From D.C. to the Howard Country Fairgrounds it is about an hour and twenty minute drive. Choose your preferred route to 95 North. Take Exit 38B onto MD-32 West towards Columbia. Follow MD-32 West to MD-144 West and turn left. Turn right onto Fairgrounds Road.
From Baltimore it takes about 40 minutes depending on traffic. Take your preferred route out of town to 95 South. Take Exit 38B onto MD-32 West and follow directions above to the fairgrounds.
- Wear comfortable clothing that you don’t mind getting muddy or dirty.
- Bring cash, a lot of vendors do take credit cards but some do not.
- These type of events are the epitome of buying local. Think gifts!
- Keep an eye on country fairgrounds as these kinds events happen all year.
- Historic Savage Mill is a great spot for lunch or dinner.
We have all heard the term “watershed”- especially in the context of the conservation of the Chesapeake Bay.
Fibershed is a similar concept, for fiber. Rebecca Burgess wrote a book in 2019, Fibershed: Growing a Movement of Farmers, Fashion Activists, and Makers for a New Textile Economy. Think farm to closet, but with building community and and an eye on climate impacts.

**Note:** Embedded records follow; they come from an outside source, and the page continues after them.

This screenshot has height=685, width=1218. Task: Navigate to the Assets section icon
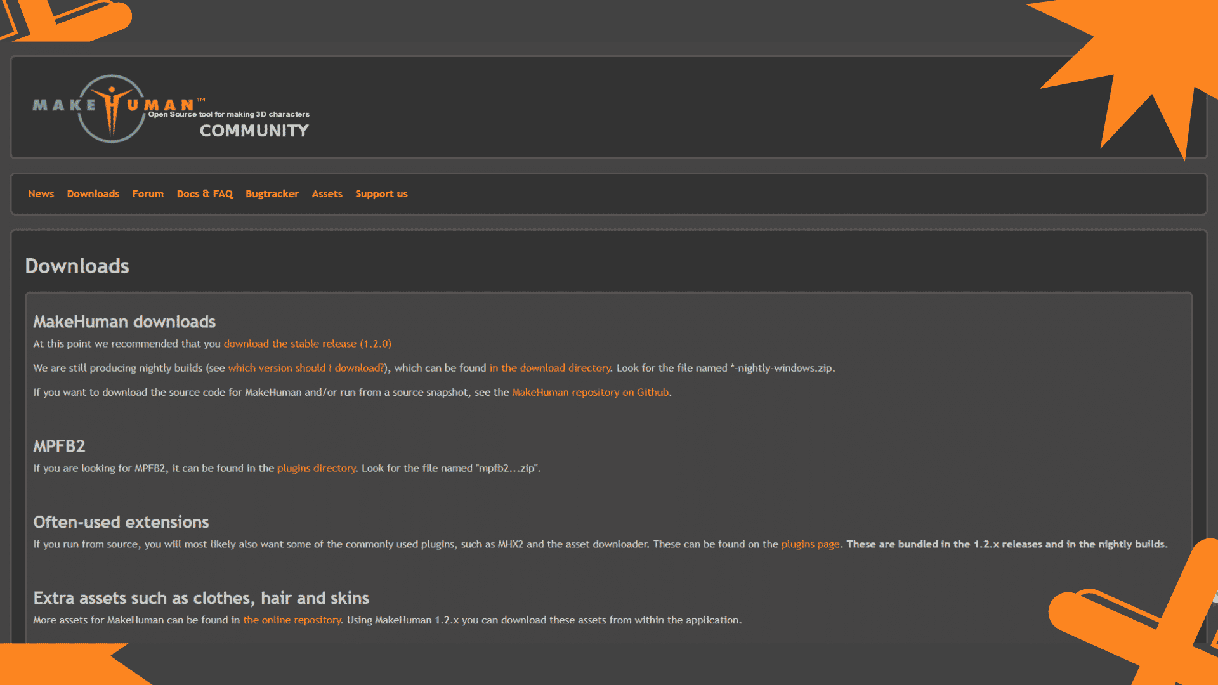[327, 193]
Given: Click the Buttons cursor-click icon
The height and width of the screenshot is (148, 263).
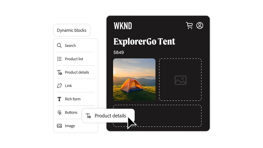Looking at the screenshot, I should [59, 113].
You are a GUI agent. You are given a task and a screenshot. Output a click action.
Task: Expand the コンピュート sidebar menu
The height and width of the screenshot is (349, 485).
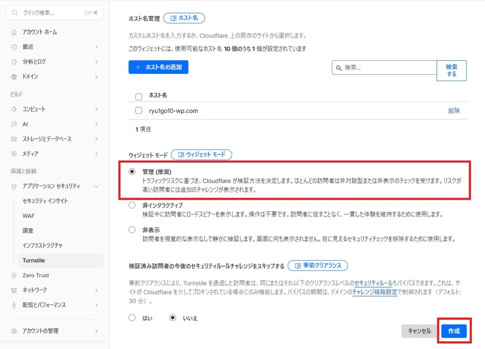(96, 109)
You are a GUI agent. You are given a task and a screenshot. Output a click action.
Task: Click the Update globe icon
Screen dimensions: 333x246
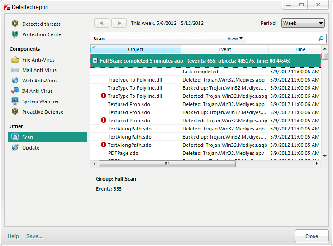point(15,148)
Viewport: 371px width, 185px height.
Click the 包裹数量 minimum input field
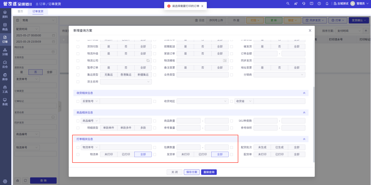pyautogui.click(x=189, y=148)
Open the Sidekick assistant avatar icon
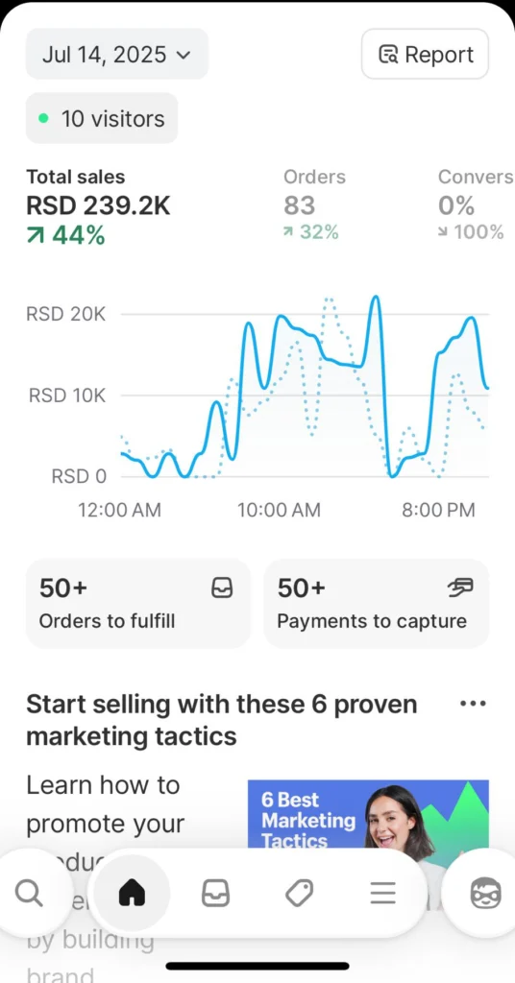 485,894
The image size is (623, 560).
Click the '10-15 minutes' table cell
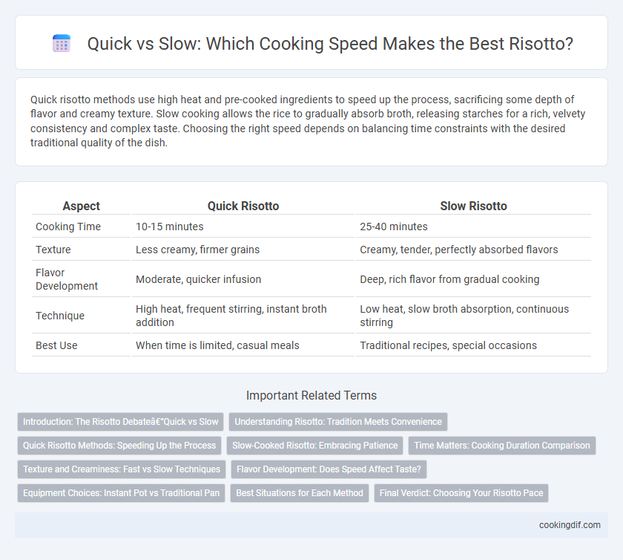click(x=170, y=227)
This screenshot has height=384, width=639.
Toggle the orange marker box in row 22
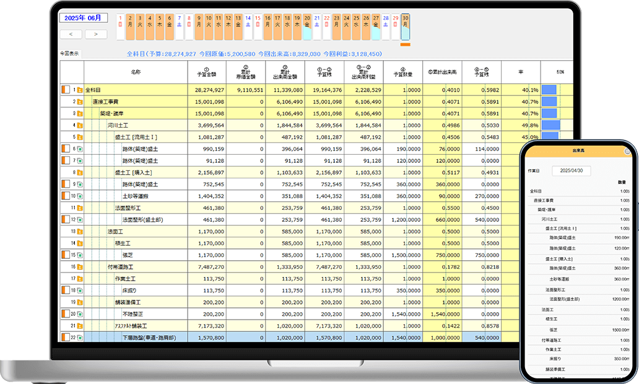pyautogui.click(x=65, y=338)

Since the publication of the book, and even a little before the “fibershed” movement took off, there were numerous small farmers and makers building local “fibersheds” and thus we find our very own Chesapeake Fibershed.
As a biologist and a weaver, this concept resonated deeply. I plan to participate in the sustainable cloth challenge, only limiting factor is time.
Check them out, and support them if you have an interest.
Attention yarn lovers, there is a MONTHLY studio tour in Central Maryland where you can visit between 5-7 studios where the yarn is hands-on and hand-dyed.
It is called the Fiber Arts Studio Tour and they are prominent on FaceBook and Instagram.
I have done the tour twice, and brought home some of the most luscious yarn. Plus, I get to meet the yarn makers and their animals.
I try as much as possible to buy my yarn locally because I believe in supporting small business, and, more importantly, it’s the community around the process that enriches that whole maker experience.